- [Extract provided]
--------------------------------------------------
Perhaps, instead of trying to answer the question “can AI replace numerical methods?” we need to reflect more on whether this is the right question to ask. Probabilities are a powerful framework to base this discussion (Jaynes, Reference Jaynes2003). In a departure from deterministic solutions of PDEs, the outcomes of ML are statistical objects that we can use to quantify the element of surprise in our assumptions. Bayesian model selection suggests mixture models (possibly based on PDEs) with quantified probabilities as weights. In case a single model needs to be selected, Bayesian inference offers relevant methods (Zavadlav et al., Reference Zavadlav, Arampatzis and Koumoutsakos2019). In turn, the fusion of ROMs and expensive simulations may offer the best of both worlds. Generative models can sample data from high-dimensional target distributions and can be conditioned on specific quantities or latent structures (Gao et al., Reference Gao, Kaltenbach and Koumoutsakos2024a). This path provides exciting opportunities for a novel way of handling Uncertainty Quantification (UQ) in systems described by PDEs.
--------------------------------------------------
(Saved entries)
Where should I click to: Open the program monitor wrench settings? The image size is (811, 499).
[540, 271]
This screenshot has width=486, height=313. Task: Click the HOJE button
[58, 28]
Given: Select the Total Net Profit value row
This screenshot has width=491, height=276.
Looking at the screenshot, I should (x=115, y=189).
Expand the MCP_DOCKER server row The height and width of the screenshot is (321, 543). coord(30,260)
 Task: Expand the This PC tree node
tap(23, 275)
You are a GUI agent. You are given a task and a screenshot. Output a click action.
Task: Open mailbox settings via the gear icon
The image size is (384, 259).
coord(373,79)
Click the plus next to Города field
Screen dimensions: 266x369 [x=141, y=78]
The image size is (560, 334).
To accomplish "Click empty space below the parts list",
--------------------------------------------------
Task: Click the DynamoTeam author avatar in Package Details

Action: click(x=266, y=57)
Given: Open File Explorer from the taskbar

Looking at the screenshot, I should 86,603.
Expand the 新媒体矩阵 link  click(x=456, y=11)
--------------------------------------------------
- [Assigned task] Return the passage on AI and numerical methods in full, word for word. Work from the passage on AI and numerical methods alone.

- [Output for this task]
Perhaps, instead of trying to answer the question “can AI replace numerical methods?” we need to reflect more on whether this is the right question to ask. Probabilities are a powerful framework to base this discussion (Jaynes, Reference Jaynes2003). In a departure from deterministic solutions of PDEs, the outcomes of ML are statistical objects that we can use to quantify the element of surprise in our assumptions. Bayesian model selection suggests mixture models (possibly based on PDEs) with quantified probabilities as weights. In case a single model needs to be selected, Bayesian inference offers relevant methods (Zavadlav et al., Reference Zavadlav, Arampatzis and Koumoutsakos2019). In turn, the fusion of ROMs and expensive simulations may offer the best of both worlds. Generative models can sample data from high-dimensional target distributions and can be conditioned on specific quantities or latent structures (Gao et al., Reference Gao, Kaltenbach and Koumoutsakos2024a). This path provides exciting opportunities for a novel way of handling Uncertainty Quantification (UQ) in systems described by PDEs.